[Collected data entries]
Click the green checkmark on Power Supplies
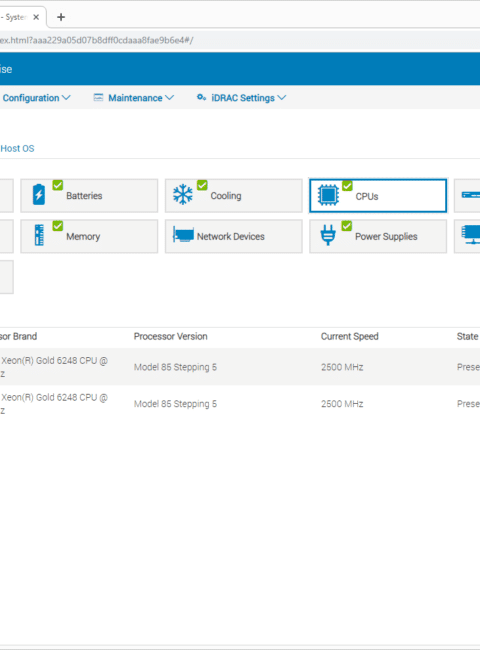This screenshot has width=480, height=650. (x=347, y=226)
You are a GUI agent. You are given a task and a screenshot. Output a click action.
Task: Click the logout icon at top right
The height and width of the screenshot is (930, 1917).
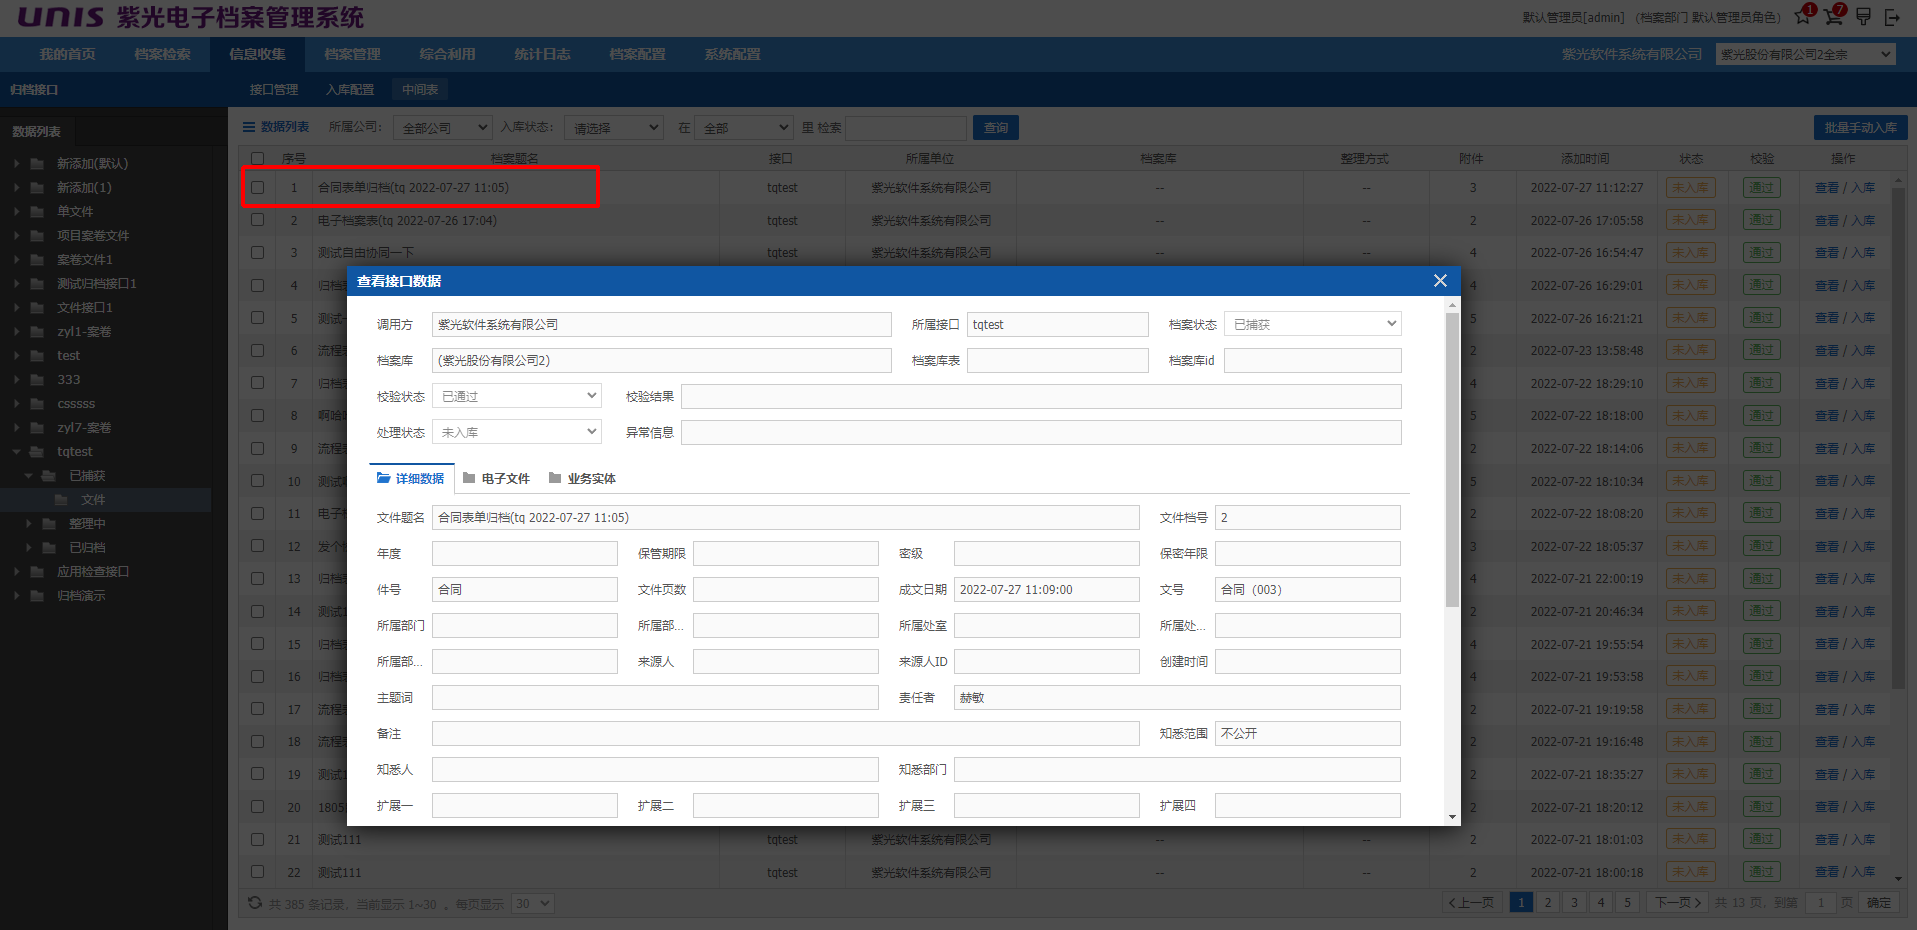[x=1891, y=17]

● **INSTRUCTIONS TO FOLLOW**
What you return must be the entries above, exactly as they appear, without any pictures.

● **ANSWER TO THIS EXERCISE**
Click the green checkmark on Power Supplies
This screenshot has width=480, height=650. (x=347, y=226)
You are a GUI agent. You are given a task and a screenshot. Output a click action.
Task: Click the logout icon at top right
The height and width of the screenshot is (930, 1917).
[x=1891, y=17]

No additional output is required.